The idea that this is just exploitation of open proxy HTTP servers has been doing the rounds for a year, now.
* https://isc.sans.edu/diary/31136
However, at least one person thinks that it is a bug in the X-Forwarded-For handling code,
* https://biggo.com/news/202508070812_IPv4_Games_Header_Exploi...
which, contrary to the headlined NANOG mailing list thread, is being parsed, as we can see:
* https://github.com/jart/cosmopolitan/blob/master/net/turfwar...
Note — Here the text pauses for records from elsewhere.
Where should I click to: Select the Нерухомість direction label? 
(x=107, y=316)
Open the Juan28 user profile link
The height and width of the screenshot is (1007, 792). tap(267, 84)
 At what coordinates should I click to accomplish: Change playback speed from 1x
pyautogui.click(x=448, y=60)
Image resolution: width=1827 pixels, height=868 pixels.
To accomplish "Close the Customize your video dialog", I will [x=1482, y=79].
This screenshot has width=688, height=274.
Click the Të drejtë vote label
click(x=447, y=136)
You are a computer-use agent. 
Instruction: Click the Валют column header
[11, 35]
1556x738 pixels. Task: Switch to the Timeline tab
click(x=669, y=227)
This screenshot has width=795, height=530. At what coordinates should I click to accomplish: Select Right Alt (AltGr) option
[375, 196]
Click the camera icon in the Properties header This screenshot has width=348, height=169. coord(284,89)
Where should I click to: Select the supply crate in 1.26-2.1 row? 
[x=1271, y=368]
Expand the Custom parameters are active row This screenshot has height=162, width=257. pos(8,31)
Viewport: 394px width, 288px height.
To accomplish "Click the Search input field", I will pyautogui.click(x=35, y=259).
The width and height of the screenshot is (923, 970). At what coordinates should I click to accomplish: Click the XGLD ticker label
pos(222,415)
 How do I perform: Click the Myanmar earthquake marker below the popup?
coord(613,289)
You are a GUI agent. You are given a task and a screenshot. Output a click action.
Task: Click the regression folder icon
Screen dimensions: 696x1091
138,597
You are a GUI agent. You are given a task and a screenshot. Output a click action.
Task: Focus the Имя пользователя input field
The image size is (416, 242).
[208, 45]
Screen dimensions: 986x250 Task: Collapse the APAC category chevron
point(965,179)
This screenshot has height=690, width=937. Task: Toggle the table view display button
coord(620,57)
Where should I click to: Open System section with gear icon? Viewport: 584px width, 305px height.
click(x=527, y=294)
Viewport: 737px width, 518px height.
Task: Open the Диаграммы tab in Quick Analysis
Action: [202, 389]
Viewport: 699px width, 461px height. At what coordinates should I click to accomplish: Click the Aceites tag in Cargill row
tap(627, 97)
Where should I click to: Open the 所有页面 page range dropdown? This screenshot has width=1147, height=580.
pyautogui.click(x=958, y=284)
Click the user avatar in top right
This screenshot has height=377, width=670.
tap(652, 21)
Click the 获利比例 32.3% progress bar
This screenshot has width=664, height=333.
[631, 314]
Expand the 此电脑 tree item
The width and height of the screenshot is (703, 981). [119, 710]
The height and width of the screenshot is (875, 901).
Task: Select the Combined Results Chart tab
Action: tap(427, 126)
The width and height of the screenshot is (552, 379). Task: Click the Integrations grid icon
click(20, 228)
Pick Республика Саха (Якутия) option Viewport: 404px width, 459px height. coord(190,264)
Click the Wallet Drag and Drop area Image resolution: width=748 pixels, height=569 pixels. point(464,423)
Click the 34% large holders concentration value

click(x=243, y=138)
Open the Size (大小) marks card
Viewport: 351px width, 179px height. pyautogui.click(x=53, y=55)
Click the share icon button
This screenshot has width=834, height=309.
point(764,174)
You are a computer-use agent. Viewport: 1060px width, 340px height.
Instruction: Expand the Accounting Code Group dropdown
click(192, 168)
* https://justine.lol/threads/
I think that the person who thinks that X-Forwarded-For: cannot be manipulated here needs to be put in the same room with the person who thinks that there's an endless variety of ways in which "desync" attacks can forge such headers when one uses HTTP/1.1.
Can someone help me understand why that 'turfwar game' is in what otherwise seems to be what is meant to be a C library that people include in their projects? It doesnt seem to be automatically built as part of the project, but it still seems very odd to place it in a repo of a library that you want other people using instead of splitting it out to its own repo
Considering femboy.cat is still making thousands of claims per minute, shouldn't the header spoofing theory be easy to check? Just run tcpdump on the server, get a few claimed IPs, and see if they made any TCP handshakes in the packet dump.
If it's so easy to fool the web server with a header, then why don't you try it.
Congratulations! You're the first person to claim the DoD's 6.x.x.x class a subnet.